Sprint’s Q1 2015 earnings report revealed that it had fallen behind rival T-Mobile US in terms of total connections, meaning it is now the smallest of the country’s four wireless carriers. Sprint ended the June 30 quarter with 57.7 million total customers, while T-Mobile had 58.9 million. The results did, however, reveal that Sprint’s customer retention is improving: its churn rate was its best ever at 1.56%.
Sprint reported net operating revenues of US$8.03bn for the quarter, down from US$8.8bn at the end of Q1 2014. It posted a loss of US$20m, compared with a profit of US$23m in Q1 2014. Free cash flow stood at negative $2.2bn and total debt at US$34bn.
However, Sprint said it had raised its adjusted EBITDA outlook for 2015 from US$6.5bn-US$6.9bn to US$7.2bn-US$7.6bn as a result of improved customer trends, a reduction in operating expenses and a higher mix of sales on device financing options.

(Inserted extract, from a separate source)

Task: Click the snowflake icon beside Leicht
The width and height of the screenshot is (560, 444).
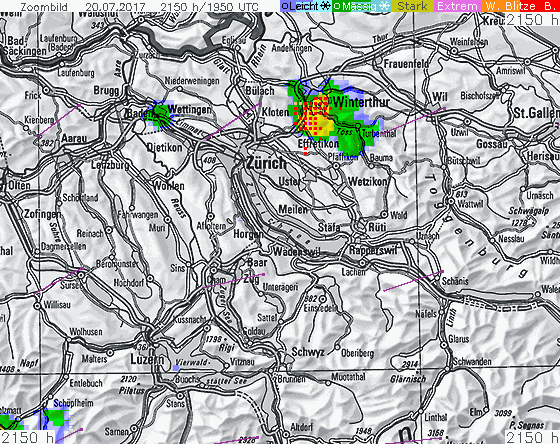Action: [x=325, y=6]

“Over the past year, Sprint has made meaningful progress in our turnaround by improving our network performance and enhancing our overall value proposition, Claure stated. “Going forward, we are confident in our plan to leverage our unique spectrum assets to make our network a competitive advantage, aggressively reduce operating costs, and utilise our business relationships and assets to fund our turnaround.”
Analyst Craig Moffett of MoffettNathanson Research said the results and management shake-up, which included appointing a new CFO (former Telstra executive Tarek Robbiati) should intensify the focus on Sprint’s cash burn rate.
“Discussions around Sprint were once about how the company could use its 2.5GHz spectrum to create competitive advantage; they are now about how Sprint can fund operating losses … and how Softbank’s interventions will impact Sprint’s shareholders.”
Off-balance sheet debt held by new funding vehicles is still debt, he added, saying “you can’t manufacture equity out of incremental borrowing, regardless of whether it is on or off the balance sheet”.